Perry and the Board of Education did not respond to requests to justify the school-endorsed meetings with a teacher to discuss LGBTQ issues without apparent parental notice. Phelan, who hosts the meetings, did not answer whether he asked administrators to issue a public invitation or whether they approached him, and how many times the invitation was made.
CPAN invoked a district policy known as JLDAC, which concerns "screening/testing of students (and treatment of mental disorders)," as prohibiting public invitations to Spectrum, in addition to unstated policies that require parental consent for extracurricular activities "that may elicit personal beliefs, feelings, or self-disclosure."
JLDAC says "students may not be required, or encouraged in a school-sponsored context, to participate in any survey, analysis, evaluation, or activity intended to reveal information related to sexual behavior or attitudes, mental or psychological conditions, or other protected information without prior written parental consent," the letter says.

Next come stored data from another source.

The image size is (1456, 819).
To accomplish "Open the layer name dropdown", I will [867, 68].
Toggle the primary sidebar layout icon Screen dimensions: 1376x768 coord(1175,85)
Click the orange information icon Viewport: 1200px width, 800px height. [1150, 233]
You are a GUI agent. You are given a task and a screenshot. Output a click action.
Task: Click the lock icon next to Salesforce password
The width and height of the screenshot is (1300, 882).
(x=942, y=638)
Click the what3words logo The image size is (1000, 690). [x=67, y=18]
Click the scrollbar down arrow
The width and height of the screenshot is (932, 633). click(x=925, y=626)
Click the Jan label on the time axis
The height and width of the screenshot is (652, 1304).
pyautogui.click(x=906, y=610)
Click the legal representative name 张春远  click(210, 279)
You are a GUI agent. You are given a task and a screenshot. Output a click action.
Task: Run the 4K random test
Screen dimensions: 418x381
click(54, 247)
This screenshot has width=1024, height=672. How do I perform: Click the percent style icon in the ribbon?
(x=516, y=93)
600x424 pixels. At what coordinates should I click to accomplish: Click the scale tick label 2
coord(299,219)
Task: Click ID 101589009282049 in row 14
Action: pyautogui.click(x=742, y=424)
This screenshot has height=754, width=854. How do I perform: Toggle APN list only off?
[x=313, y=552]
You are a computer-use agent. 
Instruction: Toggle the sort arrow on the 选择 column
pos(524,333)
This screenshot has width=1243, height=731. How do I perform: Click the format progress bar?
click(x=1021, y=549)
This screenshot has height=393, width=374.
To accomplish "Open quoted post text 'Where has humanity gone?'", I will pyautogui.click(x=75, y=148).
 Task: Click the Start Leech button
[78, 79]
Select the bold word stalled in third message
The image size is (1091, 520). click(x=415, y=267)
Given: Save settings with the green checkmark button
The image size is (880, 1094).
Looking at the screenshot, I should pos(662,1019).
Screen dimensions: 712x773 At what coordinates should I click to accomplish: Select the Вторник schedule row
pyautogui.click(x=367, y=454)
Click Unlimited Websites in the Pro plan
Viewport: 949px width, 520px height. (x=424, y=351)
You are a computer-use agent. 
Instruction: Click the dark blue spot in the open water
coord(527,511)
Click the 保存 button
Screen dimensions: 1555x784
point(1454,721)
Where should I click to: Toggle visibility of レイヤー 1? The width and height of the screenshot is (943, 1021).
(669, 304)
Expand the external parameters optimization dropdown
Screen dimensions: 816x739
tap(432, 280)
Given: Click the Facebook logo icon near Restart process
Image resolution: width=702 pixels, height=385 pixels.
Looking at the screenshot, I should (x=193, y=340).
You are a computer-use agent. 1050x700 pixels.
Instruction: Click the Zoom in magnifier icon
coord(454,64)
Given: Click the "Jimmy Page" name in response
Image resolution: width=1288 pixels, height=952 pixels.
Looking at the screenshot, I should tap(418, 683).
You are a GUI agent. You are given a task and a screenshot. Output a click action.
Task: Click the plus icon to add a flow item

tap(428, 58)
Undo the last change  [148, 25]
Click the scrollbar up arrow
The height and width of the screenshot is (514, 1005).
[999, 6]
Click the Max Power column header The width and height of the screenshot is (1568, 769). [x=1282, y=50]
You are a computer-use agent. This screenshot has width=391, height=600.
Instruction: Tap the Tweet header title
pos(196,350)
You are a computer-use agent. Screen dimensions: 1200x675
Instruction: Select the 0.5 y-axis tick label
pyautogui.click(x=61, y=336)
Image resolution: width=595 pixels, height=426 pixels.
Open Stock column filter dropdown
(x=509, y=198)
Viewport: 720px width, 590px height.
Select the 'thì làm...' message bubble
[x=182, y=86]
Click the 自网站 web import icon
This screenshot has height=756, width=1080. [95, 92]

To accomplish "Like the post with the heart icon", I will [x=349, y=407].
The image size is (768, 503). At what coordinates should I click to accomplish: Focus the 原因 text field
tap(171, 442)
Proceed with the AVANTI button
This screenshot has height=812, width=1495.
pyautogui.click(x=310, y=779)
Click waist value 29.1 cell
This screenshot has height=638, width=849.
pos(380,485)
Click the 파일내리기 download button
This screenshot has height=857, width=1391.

Schools must give written notice two weeks ahead, share "the content, purpose, and nature of the activity," disclose "who will have access to the information, and give parents a "clear method" to approve or deny permission.
"Discussions that center on sexuality, sexual identity, or attitudes, particularly when facilitated by school personnel and directed at minor children, necessarily implicate protected information under JLDAC," the letter says.
Simply calling participation "voluntary" doesn't erase its fundamental nature, CPAN said. Using "school announcements, authority figures, and the school day itself creates an environment of institutional endorsement and pressure that cannot be meaningfully separated from the district’s legal obligations."
CPAN didn't answer whether the audio recording was part of the CORA production or whether it has more materials from that production to release.